それは吹寄が姫神と上条のことで再度言い争いを始めたときのことである。  
 
『…上条君は。暴力を振るう人なんて。好きにならないんだから』  
泡のたっぷり着いたオタマを片手に言い切る姫神。  
『なっ!? 姫神さんだって人のこと言えないじゃない!』  
思わずたじろぐが、姫神が風呂桶をぶつけて上条を昏倒させたことを思いだし、お皿を洗いながら言い返す。  
『…! 頻繁じゃないものっ』  
ガツン、とシンクにオタマが直撃する。  
『そんなに言うなら、いいわ! 上条を絶対あたしに振り向かせてみせるんだから!』  
 
こんなやりとりを聞いていればいくら鈍感な上条でも吹寄が自分に好意を持っている、というか好きだというのは理解できるだろう。  
さらに、  
『上条当麻!』  
吹寄は名を呼ぶと、無理矢理上条の唇に自身のそれを重ね、尚且つ舌を絡ませてみせた。  
『…ン! ちゅ…ぷは』  
『んぅ!? ちゅぴ…ぁ…は…』  
その衝撃に呆然と成り行きを見守っていた姫神の頬が真っ赤に染まり、  
『あぅ。あぅ。あぅ』  
私もやりたいけどそれはさすがに、とか複雑な乙女心が炸裂したりするし。  
 
「…はぁ〜……」  
もう一度、盛大な溜息が漏れる。  
 
姫神の件ですらまだ決着が着いていないのに、吹寄までとなると…。  
(…嬉しいんだけど…結局モヤモヤしたまんまだし…)  
それに、  
(…何かここのところやけに告白されるの多いなぁ…すっげーヤな予感がすんだけど…)  

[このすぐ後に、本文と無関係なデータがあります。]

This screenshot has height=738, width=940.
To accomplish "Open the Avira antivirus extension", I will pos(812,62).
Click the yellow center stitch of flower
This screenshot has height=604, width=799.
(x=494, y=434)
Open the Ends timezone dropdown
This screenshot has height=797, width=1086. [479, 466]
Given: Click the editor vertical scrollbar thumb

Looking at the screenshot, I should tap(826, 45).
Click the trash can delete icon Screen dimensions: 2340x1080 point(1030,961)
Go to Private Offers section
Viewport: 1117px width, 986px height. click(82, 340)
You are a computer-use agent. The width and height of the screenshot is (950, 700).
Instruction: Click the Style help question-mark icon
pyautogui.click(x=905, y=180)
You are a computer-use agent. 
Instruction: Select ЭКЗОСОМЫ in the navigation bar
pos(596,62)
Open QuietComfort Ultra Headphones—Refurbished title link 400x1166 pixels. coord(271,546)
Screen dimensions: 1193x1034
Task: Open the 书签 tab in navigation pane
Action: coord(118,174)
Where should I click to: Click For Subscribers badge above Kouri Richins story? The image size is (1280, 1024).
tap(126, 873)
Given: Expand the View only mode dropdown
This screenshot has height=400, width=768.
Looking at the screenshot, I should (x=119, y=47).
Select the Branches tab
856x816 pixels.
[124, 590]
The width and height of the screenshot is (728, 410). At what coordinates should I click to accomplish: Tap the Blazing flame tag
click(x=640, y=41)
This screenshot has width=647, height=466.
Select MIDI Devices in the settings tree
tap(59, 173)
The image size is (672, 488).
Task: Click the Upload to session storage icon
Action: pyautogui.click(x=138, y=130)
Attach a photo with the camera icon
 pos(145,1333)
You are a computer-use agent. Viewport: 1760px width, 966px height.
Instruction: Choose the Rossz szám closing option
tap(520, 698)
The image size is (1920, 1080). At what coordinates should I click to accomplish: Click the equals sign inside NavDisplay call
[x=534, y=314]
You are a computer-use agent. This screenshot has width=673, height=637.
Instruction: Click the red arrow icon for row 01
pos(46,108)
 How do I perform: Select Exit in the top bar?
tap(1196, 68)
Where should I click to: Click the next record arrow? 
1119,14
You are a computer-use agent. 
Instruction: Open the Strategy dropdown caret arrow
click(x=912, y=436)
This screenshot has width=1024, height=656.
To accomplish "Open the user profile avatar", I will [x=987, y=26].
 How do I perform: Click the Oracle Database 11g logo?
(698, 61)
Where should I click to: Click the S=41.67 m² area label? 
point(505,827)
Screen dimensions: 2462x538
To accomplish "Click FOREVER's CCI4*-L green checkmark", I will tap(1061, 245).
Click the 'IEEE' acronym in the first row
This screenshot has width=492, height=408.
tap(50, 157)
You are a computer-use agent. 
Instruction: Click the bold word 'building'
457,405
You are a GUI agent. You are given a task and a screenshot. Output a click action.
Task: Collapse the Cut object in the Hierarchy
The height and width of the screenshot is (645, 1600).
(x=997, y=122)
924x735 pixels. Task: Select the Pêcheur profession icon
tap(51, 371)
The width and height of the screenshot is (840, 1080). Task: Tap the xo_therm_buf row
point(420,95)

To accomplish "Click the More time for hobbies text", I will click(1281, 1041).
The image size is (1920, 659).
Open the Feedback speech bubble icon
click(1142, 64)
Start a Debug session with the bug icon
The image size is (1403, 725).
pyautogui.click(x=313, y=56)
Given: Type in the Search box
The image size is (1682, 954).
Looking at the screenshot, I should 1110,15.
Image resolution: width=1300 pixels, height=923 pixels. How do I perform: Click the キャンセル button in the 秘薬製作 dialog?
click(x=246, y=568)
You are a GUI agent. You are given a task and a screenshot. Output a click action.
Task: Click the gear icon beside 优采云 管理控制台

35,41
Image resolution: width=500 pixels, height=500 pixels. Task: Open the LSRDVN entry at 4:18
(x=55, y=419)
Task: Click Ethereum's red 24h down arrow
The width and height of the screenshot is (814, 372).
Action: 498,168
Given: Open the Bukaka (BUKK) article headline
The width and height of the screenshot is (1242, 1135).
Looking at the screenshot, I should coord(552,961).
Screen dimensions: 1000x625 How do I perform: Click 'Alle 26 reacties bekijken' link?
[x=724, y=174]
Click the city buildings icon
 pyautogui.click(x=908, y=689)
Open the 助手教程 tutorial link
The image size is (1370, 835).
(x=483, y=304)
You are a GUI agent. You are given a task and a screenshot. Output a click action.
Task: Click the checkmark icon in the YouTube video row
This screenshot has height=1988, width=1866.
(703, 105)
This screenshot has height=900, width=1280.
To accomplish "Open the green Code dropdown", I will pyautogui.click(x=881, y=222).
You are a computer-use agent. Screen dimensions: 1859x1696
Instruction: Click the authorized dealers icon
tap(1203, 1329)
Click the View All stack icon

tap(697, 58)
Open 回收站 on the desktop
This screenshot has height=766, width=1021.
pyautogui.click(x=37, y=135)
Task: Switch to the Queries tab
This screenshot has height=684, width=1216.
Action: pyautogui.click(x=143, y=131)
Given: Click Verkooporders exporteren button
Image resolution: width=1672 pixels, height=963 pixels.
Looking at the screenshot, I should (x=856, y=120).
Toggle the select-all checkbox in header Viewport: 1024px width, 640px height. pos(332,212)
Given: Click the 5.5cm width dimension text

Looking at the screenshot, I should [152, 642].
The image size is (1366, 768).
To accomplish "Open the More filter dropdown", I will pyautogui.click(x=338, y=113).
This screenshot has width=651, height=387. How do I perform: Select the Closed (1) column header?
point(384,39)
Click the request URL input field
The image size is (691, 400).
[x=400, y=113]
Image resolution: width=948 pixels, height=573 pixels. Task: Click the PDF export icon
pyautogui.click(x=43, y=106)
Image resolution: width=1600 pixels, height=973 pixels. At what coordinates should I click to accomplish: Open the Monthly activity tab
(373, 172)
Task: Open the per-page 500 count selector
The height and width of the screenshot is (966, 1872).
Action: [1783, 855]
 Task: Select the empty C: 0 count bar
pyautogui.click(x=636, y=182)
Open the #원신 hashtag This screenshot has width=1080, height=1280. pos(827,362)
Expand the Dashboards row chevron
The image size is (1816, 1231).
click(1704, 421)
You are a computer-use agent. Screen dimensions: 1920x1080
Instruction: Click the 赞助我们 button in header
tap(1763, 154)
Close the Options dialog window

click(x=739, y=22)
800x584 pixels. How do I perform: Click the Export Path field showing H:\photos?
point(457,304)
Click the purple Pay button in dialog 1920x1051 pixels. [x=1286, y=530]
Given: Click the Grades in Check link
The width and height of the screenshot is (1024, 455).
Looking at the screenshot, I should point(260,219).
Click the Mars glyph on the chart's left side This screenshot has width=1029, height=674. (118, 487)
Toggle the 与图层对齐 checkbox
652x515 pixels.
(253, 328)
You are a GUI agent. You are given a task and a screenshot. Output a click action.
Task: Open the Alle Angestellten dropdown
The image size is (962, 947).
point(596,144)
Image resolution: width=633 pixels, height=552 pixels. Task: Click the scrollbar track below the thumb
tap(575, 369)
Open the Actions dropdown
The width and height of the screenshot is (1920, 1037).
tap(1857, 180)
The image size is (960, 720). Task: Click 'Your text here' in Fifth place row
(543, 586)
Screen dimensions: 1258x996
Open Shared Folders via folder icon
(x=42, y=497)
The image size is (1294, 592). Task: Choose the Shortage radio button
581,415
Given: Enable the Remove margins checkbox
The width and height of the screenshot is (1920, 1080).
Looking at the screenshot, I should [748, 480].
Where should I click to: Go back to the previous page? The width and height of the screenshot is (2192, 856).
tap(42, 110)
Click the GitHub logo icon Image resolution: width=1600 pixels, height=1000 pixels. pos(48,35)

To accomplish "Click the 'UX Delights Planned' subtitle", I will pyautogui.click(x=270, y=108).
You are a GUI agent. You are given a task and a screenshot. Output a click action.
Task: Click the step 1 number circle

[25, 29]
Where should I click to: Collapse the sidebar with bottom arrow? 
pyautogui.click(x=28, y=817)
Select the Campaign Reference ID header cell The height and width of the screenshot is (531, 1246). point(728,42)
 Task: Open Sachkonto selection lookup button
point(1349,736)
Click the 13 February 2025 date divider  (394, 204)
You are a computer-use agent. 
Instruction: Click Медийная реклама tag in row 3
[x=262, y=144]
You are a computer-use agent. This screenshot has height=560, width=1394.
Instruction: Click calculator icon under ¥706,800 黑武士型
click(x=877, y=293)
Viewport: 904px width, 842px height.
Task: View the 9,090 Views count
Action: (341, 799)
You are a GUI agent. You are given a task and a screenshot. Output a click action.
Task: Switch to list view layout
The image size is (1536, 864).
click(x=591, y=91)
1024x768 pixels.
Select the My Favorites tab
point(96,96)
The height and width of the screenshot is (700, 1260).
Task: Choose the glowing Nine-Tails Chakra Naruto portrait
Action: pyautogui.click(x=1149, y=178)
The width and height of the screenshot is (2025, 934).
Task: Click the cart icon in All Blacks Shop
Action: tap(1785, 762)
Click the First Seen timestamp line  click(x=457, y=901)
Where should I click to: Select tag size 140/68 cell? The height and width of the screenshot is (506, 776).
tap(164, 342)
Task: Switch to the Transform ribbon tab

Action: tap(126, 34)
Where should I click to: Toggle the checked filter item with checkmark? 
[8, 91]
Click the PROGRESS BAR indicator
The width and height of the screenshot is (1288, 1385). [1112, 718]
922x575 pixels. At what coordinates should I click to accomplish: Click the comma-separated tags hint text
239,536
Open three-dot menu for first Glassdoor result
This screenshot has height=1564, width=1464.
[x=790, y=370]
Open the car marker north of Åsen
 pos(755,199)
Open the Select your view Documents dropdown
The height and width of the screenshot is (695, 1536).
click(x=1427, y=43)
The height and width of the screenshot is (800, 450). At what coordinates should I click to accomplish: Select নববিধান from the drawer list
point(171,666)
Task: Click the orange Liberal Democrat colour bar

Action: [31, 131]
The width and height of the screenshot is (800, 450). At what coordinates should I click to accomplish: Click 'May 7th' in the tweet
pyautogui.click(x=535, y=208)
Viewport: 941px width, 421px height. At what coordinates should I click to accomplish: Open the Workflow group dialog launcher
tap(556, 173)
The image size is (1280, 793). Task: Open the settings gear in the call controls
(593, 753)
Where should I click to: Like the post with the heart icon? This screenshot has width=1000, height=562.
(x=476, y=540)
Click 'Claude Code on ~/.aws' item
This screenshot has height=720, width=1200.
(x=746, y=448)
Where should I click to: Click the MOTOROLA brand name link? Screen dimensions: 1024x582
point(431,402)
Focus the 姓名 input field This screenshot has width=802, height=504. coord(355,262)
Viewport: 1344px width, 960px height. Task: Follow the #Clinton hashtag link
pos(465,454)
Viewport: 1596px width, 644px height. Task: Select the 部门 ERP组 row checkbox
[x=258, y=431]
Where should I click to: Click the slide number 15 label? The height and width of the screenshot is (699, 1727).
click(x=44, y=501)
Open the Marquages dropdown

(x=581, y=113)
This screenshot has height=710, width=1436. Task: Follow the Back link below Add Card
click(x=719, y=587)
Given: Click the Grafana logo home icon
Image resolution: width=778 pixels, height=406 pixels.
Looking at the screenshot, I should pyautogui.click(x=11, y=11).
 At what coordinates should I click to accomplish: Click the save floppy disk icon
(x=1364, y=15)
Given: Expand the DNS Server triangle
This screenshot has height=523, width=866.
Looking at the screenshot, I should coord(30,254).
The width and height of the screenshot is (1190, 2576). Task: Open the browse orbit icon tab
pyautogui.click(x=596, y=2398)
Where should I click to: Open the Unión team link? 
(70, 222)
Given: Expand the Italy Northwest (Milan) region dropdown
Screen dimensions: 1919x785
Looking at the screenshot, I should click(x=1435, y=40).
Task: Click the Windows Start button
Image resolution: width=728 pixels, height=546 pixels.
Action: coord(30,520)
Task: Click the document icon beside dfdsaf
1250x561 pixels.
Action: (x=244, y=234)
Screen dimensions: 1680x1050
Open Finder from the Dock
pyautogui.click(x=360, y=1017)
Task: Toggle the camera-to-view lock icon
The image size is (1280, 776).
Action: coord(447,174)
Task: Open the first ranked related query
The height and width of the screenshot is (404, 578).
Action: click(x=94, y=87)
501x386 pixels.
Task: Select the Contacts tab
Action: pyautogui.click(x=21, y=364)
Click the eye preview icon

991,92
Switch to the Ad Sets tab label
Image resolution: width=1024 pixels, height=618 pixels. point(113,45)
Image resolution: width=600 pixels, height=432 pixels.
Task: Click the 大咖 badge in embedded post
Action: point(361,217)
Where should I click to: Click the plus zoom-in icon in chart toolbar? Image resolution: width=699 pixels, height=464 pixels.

ただでさえ致命的にヤバイ日常を送っている訳で、その上まぁ一応安らげる(空腹シスターに食費全部持って行かれたりだとか、その辺の悲しい事情は脇に置いておくとして)であろう学生生活にも陰り(?)が見えつつある。  
(…ともかく…)  
いつか必ず答えは出さなければならない。  
 
それまで、若気の至りを起こさないことを切に祈りつつ、この日は眠りについた。  
 
 
ちなみに翌日以降、さらなる上条的不幸に晒されるのは言うまでもないだろう。